-------- Data for this exercise

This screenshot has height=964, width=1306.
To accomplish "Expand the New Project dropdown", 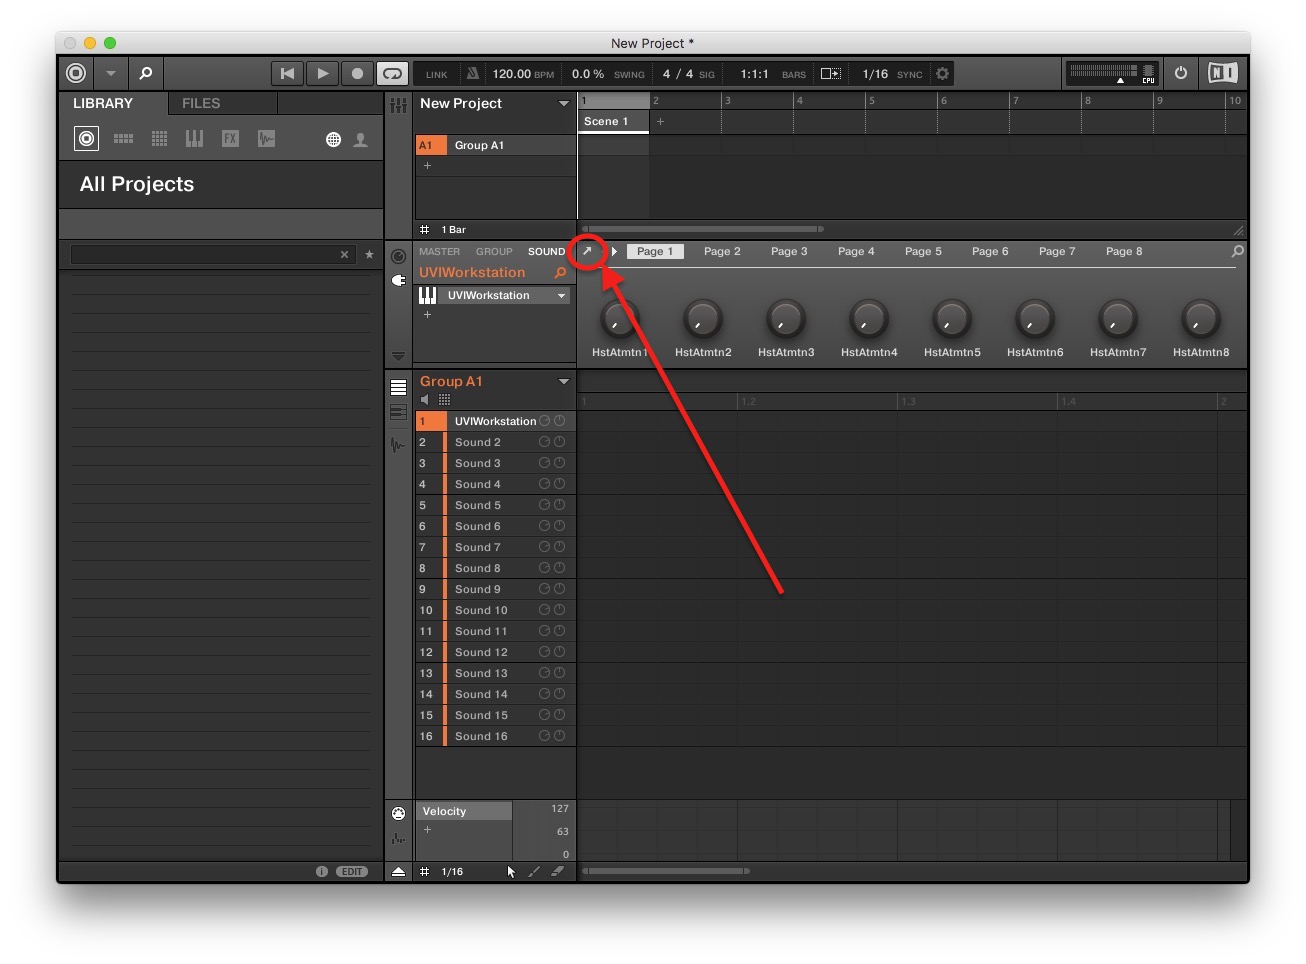I will (563, 103).
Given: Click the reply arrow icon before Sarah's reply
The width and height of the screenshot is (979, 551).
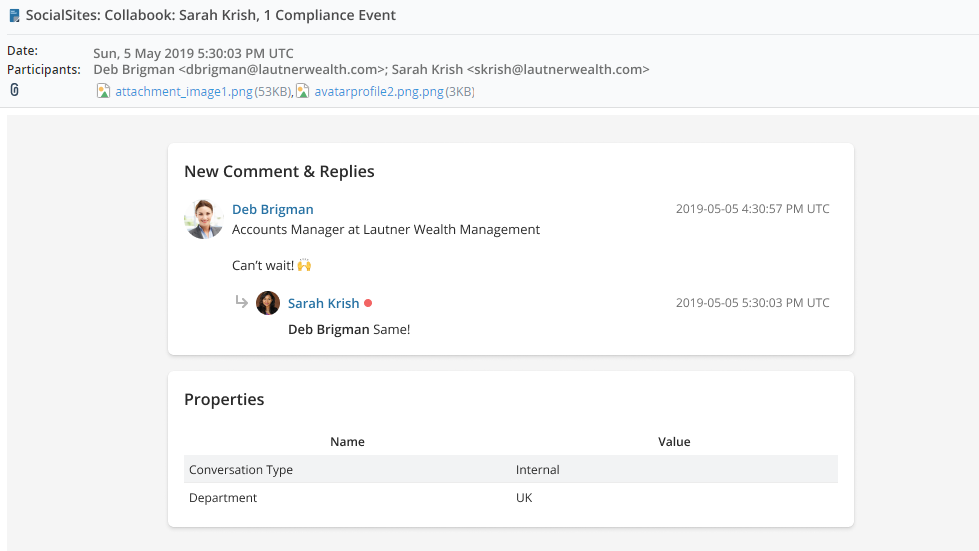Looking at the screenshot, I should click(241, 302).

----------------

Your objective -> Please output only the lines running from the one that holds "The width and" through the last line of the entries, both ends included, without any images.

Task answer ->
The width and height of the screenshot is (979, 551).
Looking at the screenshot, I should click(241, 302).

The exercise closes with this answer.